Das Interview mit Ringo war sehr exklusiv. Es fand in London statt, im EMI-Haus, 27 Wrights Lane.
Die meisten Interviewer, auch der von der Weltwoche, waren nur via Telefonkonferenz zugeschaltet.
Das versprach akustische Schwierigkeiten, ein Versprechen, das eingehalten wurde. Man hörte viel Gelächter in Baritonlage, das musste Ringo sein. Und vielstimmiges Gelächter, das waren die Kollegen und Kolleginnen am Tisch in London. Immerhin gab es ein paar deutliche Sätze.«Ich bin», meinte Ringo auf Anfrage, «überhaupt nicht nervös wegen meinem neuen Album. Das ist mein Beruf. Du nimmst eine Platte auf, du wirfst sie auf den Markt, und du guckst, wohin sie fällt, wem sie etwas sagt. Mein Traum war, Schlagzeuger zu sein und in einer guten Band zu spielen. Na ja, ich finde, der ging in Erfüllung. Sie fragen mich, warum in vier Titeln der neuen Songs das Wort love vorkommt? Eigentlich müsste es in jedem Song drin sein. Love and peace, das mag Sie vielleicht irritieren, aber das ist mein Programm. Ich bin sozusagen dafür. Man muss dafür nicht 67 Jahre alt sein.» Tatsächlich, der ist ja bald siebzig! Einer aus Brasilien fragt, ob Ringo Starr das Musizieren immer noch gleich viel Spass mache wie in den Sixties.
Paul McCartney hat kürzlich auf dieselbe Frage eine relativierende Antwort gegeben: Es sei exciting, aber nicht mehr neu.

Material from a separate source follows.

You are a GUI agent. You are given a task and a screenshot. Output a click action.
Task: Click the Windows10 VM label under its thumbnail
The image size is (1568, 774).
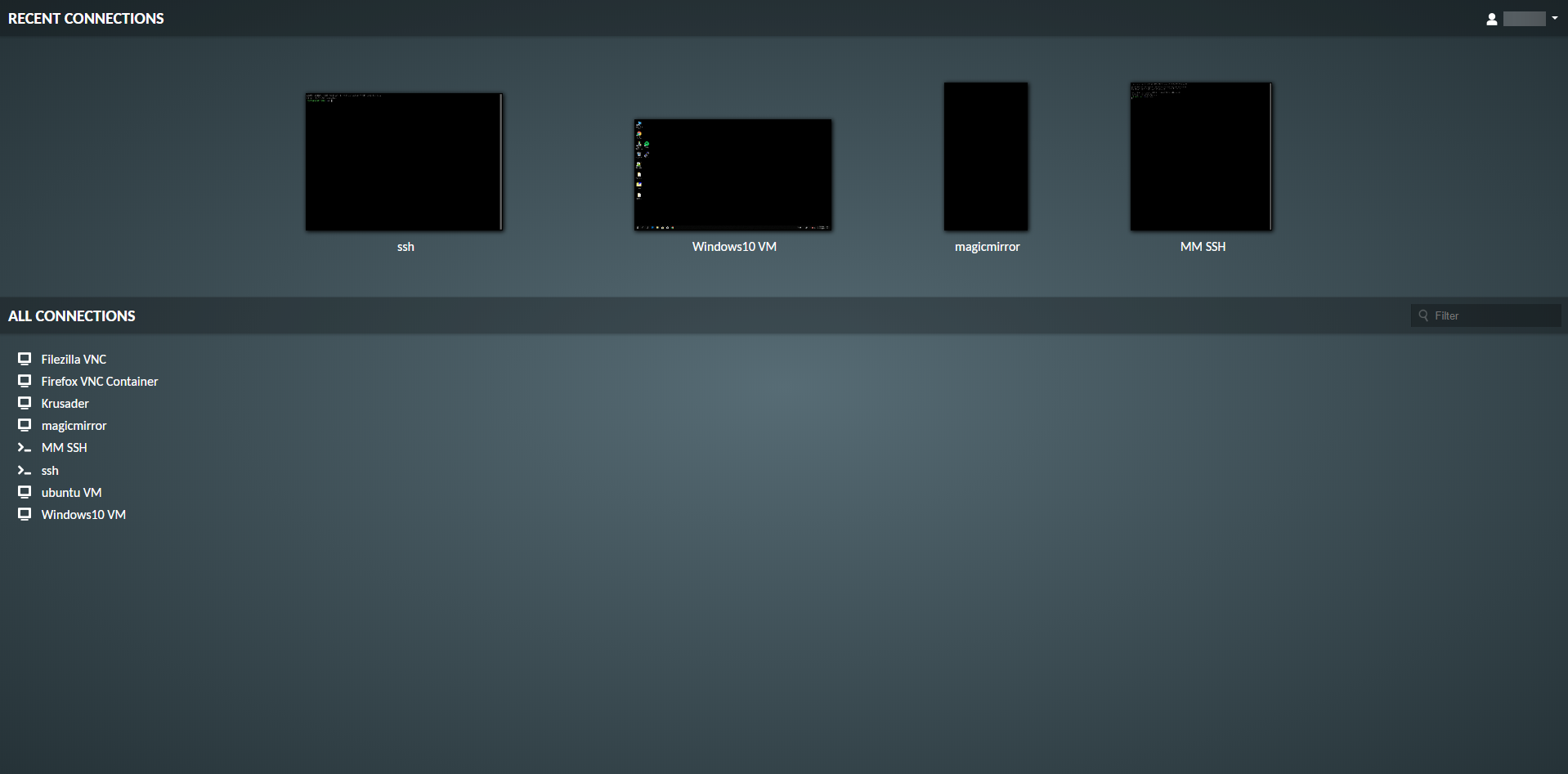coord(734,247)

Die Antwort von Ringo: «Wissen Sie, meine Mutter sagte, Ringo, wenn du spielst, bist du immer happy. Und das stimmt heute noch. Ich liebe es.»Worauf Ringo besonders stolz sei? «Meinen Sie die Musik oder meine Familie? Denn es gibt mehr im Leben als Musik. Aber ja, ich bin stolz, dass es ein paar Songs gibt, wo ich wirklich gut spiele.» Welche? «Come Together. Rain. Nehmen Sie irgendeinen. » Gelächter. Sie führen eine lange Ehe mit einem Ex-Bond-Girl? «Siebenundzwanzig Jahre, so far.» Wie machen Sie Ihre Frau glücklich, und wie macht sie Sie glücklich? Ringo: «Ich werde Ihnen keine Tipps geben, wenn Sie das meinen.»